_Task details_
A faithful copy is required: retype the records from their first line through the line with "You are a computer-use", and omit the pictures.
Segment Open
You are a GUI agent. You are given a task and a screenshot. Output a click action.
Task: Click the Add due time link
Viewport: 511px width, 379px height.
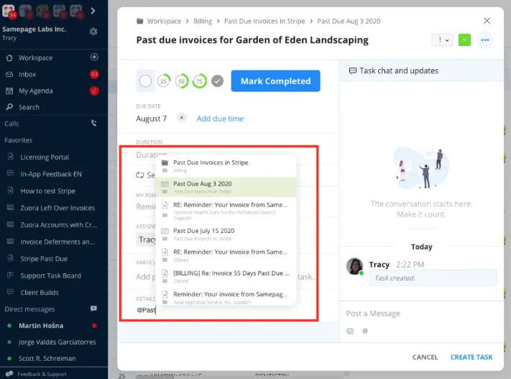(220, 119)
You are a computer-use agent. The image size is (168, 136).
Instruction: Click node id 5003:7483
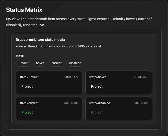pos(141,77)
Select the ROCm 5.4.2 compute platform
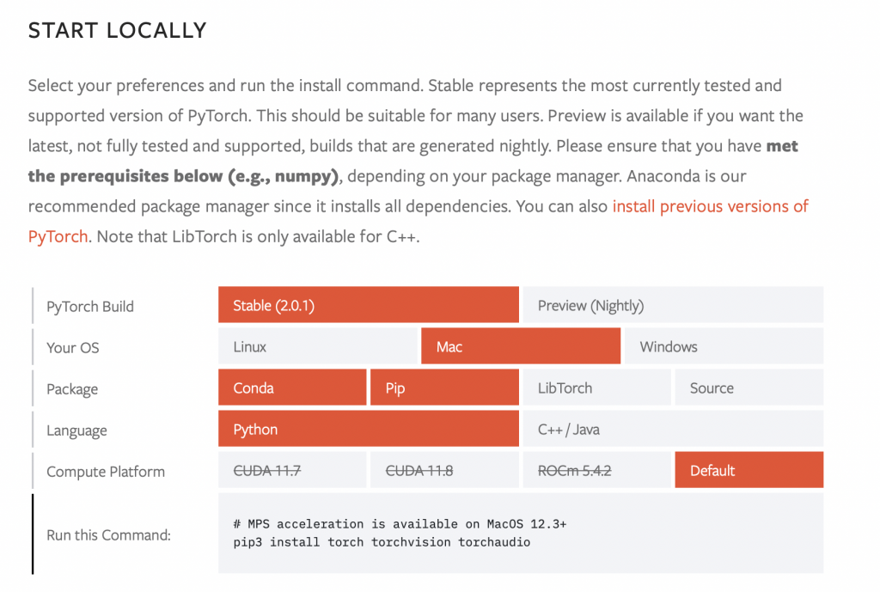This screenshot has width=880, height=592. click(596, 470)
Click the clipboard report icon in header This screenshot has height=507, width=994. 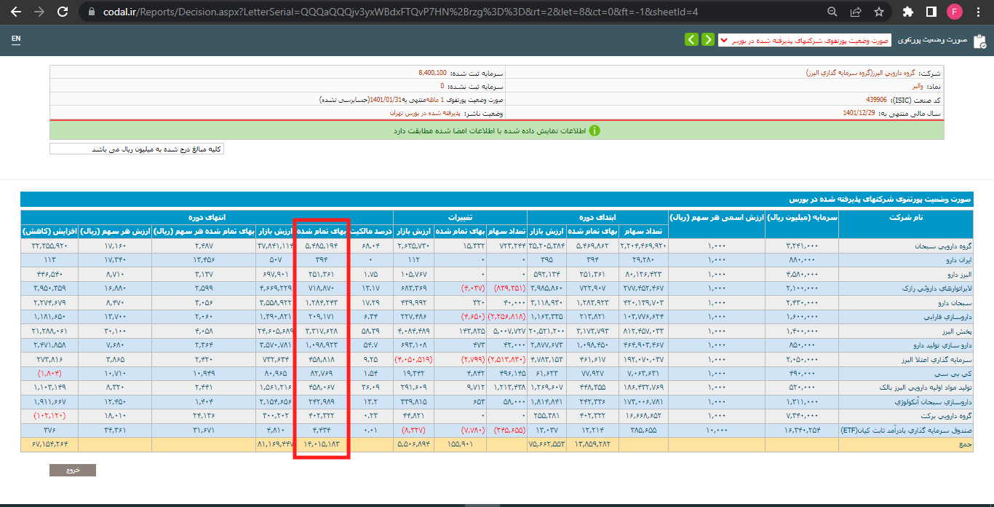(x=979, y=40)
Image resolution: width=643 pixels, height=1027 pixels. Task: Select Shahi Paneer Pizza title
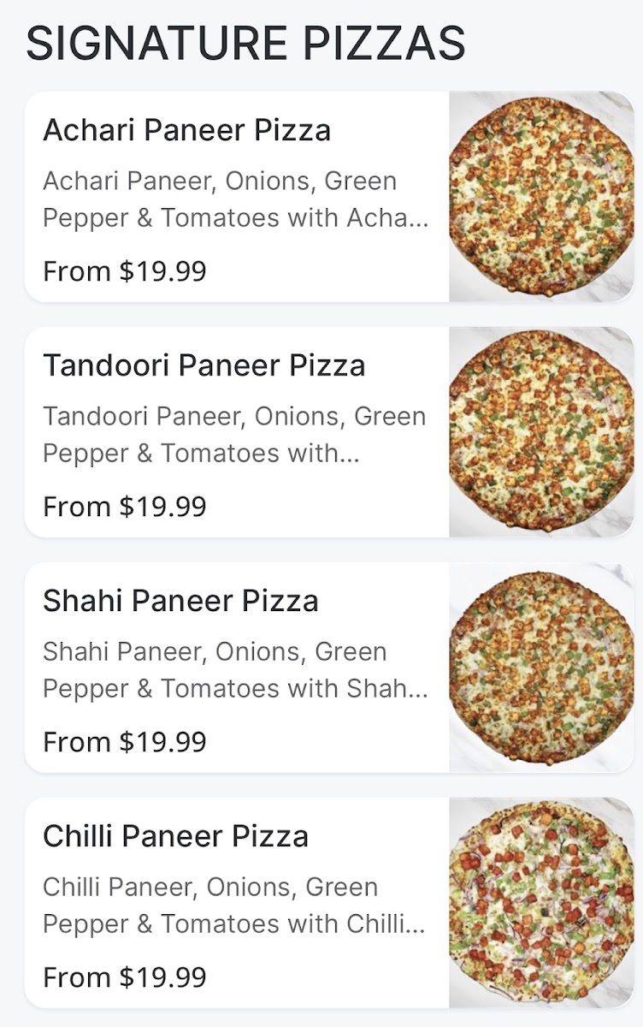[180, 601]
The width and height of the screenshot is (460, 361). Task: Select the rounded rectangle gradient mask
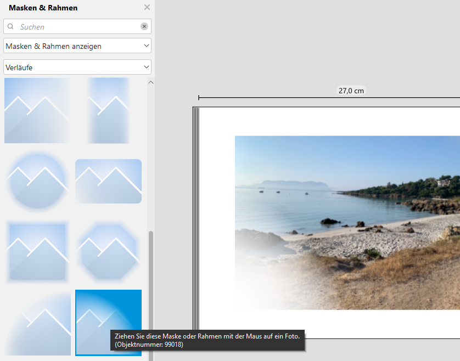108,181
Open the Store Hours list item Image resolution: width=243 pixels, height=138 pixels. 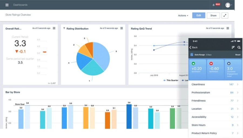click(215, 125)
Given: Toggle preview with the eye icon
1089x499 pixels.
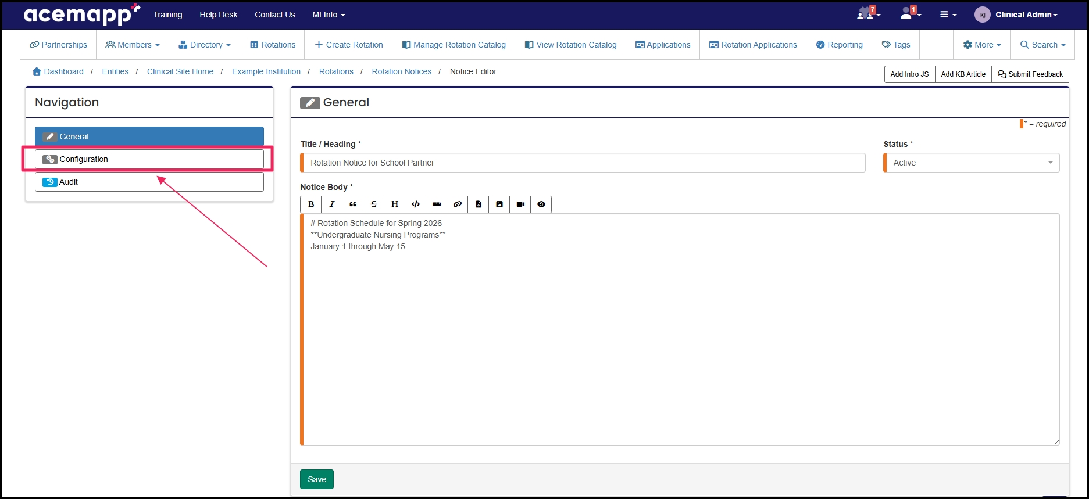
Segment Closed
_Result for this exercise_
You are a GUI agent. You are given a task and a screenshot. Output a click action.
Task: Click the Add due time link
Viewport: 511px width, 379px height.
(220, 119)
You are a computer-use agent. The image size is (168, 136).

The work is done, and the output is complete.